Today I walked around town with my new friend Derek. He’s from Oklahoma, but tells everyone he’s a Texan because he was born there (in Georgetown), and doesn’t think anyone outside of the U.S. knows anything about Oklahoma. He talks really fast, and is about the nicest guy you can imagine. We walked around the Old Course for some time (which is hallowed ground for him), and went up to a bar on the fourth floor of the Old Course Hotel (built by the Kohler family, of Kohler, WI, and Kohler faucets). There we found a beautiful view of the Course and the North Sea.

That’s about all report. It’s around 11:30 pm, and I’m going to make an effort to get on a regular sleep schedule. Bye for now.



  1. 1
    seth Says:

    rad. xie and i are gonna visit you somehow i swear. your description makes it sound alot like everything i thought scotland would be like and yet still really foreign and magical.

    miss you brother.

  2. 2
    Margaret Says:

    Try the bar on the corner up from the Old Course called Dunvegan’s–John was a fixture there when he and his friends were over last year.

    Glad to know you arrived safely and saw a bit of the countryside on the way in.

    Have you heard the bagpiper up by the monument overlooking the Old Course? Pretty magical the first time I heard it.

    We found Scotland very “Presbyterian”–in a good way, even if many of the folk are unchurched.

    We are so very thrilled for you being there–a truly thin place!!

    Much love–

  3. 3
    Christian Says:

    Love your description of your arrival — I look forward to reading more about your experiences.
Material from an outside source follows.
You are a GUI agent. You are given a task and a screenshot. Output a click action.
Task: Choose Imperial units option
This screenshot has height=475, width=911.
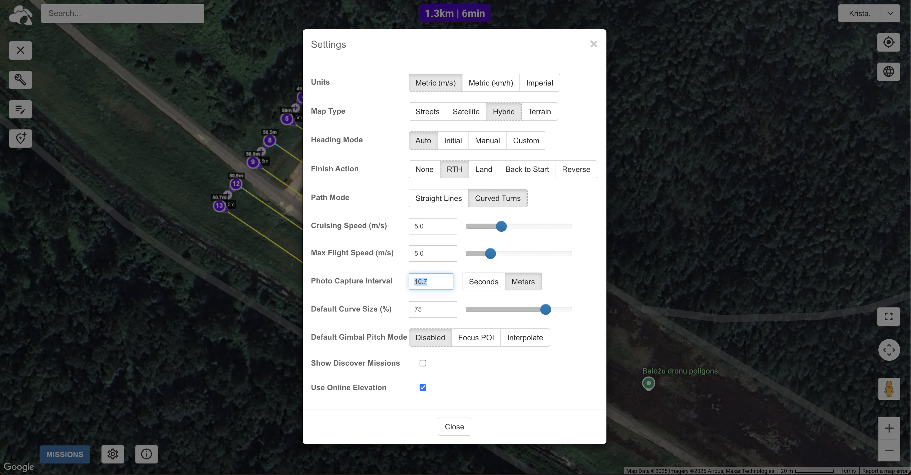[x=539, y=83]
Good Luck with the adventures that lay ahead of you!!! Lots of love, Cousin christi p.s. – you can check out that mom blog i was telling you about at 🙂

  4. 4
    kate Says:

    jamie! —

    a blog…how the mighty have fallen.

    i look forward to reading your (hopefully somewhat censured for my tender eyes) UK adventures.

  5. 5
    wess Says:

    Glad you made it safe, and I hope you stay there, forever.

    Oh, Hi Jamie! St. Andrews huh? Sounds like a lot of fun. As soon as you get a chance hitch a ride down to edinburgh, shouldn’t be more than an hour and a half from you.

    Good to hear about your stories, I’m with kate I can’t believe the horse has fallen.

  6. 6
    Joel Says:

    hey man, I’m envious. sounds like the start to an amazing adventure / life chapter. jen is leaving today for birmingham- so be careful :). other than that I need to talk to you about some other things… be looking out for it on myspace or email or something.

    have a pint or two for me. oh, and if you make it back down to Edinburgh- check out Oliver’s Rose Street Pub… cool people and (obviously) good brew. love you man.

  7. 7
    Sue Drake Says:

    Hey, Jamie, So glad to hear from you. What a wonderful opportunity you have and how good to share it with us as it unfolds.I returned
    from Maine last night where the forests were alive with fall colors. I only saw the castles and “historic spots” in Scotland, so I can’t recommend a pub, but do try to find the monster at Ness. Love you! Gamma

  8. 8
    Molly Says:

    Dear Jamie,
    It is so gratifying to me to know that you are following your dreams and your Calling. I am truly joyful for you and will continue to lift you up in prayer. I am so distracted right now with family responsibilities (3 kids are not easy), but I continue to worship God in my art. I have sold 18 abstract oil on canvas cross paintings in the last year and a half and am pleased to honor Jesus in this way. I would like to know your thoughts on the rosary and Catholicism in general. I have been praying on Fridays at the Catholic church in front of The Blessed Sacrament, while we continue to attend the Anglican Church here. I have had my fill of “bible churches” with no apostolic accountability. What are your thoughts on Papal Succession? What about the translations of the bible from their original languages? I was astounded to read that Jesus used Aramaic as his first language.
    I do not mean to seem so weighty, but these things are at the forefront of my mind. I am interested in your thoughts, Sweet Cousin.